There was no good reason for it other than the fact they weren’t very good. Players like Greg Inglis and George Burgess who had previously been superstars were poor to below average, Sam Burgess and Adam Reynolds were inconsistent and Nathan Brown and Cody Walker (of all people) were the only players capable of adding any spark.
If home field was an advantage you’d think that the side with the biggest membership base would probably have a pretty big advantage, but the Rabbits went 3-9 at home last season, which was only better than the hopeless Knights.
My suspicion, not backed up by any evidence, is that the Rabbitohs will be better in 2017. The only problem is the Roosters will also be better, the Eels (probably) won’t be stripped of competition points, the Warriors promise to be better….. the only side that finished ahead of the Rabbitohs that I believe will clearly be worse is the Dragons.
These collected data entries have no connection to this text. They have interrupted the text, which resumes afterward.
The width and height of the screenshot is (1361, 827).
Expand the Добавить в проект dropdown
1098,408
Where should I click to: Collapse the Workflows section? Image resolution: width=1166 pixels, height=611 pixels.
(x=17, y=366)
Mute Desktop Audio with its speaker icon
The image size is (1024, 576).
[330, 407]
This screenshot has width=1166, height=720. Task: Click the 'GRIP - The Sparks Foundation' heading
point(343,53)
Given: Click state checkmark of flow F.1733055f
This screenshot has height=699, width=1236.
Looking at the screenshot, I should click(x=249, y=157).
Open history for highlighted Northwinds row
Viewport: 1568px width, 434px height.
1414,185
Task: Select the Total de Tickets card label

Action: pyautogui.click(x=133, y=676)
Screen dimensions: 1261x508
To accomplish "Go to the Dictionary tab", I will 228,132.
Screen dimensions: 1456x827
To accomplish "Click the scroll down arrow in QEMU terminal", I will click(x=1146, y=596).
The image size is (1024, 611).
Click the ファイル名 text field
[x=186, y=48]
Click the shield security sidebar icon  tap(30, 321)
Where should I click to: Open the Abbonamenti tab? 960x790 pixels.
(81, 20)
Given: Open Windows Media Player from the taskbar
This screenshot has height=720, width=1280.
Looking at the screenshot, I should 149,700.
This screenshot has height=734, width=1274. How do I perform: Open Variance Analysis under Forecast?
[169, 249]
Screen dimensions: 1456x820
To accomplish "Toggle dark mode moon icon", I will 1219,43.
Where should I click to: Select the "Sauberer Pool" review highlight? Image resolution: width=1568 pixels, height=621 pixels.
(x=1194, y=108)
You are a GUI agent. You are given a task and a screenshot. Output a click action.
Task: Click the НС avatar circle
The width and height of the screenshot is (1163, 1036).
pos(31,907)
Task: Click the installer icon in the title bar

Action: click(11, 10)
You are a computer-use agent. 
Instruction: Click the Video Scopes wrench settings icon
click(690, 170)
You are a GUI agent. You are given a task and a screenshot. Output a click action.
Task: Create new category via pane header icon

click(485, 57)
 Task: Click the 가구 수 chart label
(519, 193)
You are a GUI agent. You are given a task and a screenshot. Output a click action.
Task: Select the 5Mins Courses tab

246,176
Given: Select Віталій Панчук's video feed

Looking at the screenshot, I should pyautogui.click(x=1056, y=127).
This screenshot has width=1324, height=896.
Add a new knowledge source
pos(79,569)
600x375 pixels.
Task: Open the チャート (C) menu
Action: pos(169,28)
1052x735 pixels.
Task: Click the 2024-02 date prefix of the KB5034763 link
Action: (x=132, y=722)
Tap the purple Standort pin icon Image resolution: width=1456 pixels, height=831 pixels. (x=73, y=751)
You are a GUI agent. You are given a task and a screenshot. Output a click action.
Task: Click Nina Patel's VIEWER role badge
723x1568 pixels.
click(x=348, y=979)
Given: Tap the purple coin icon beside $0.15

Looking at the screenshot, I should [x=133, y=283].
And that’s the problem, not everyone can win more games so there could be a real scrap in the mid table, maybe I’m sceptical of the Bulldogs and Titans but even if I’m right the Rabbits need more than just three teams to fall away to make it back to the finals. The Storm, Raiders, Cowboys and Broncos should be the top sides. The Knights, Dragons and Sea Eagles (although it shouldn’t surprise anyone if they are more competitive this season) are probably the bottom sides. The rest of the teams it is a cluster of who the hell knows where they go. The Rabbits could finish 2nd or 13th and I wouldn’t be surprised, so could the Panthers, so could the Titans.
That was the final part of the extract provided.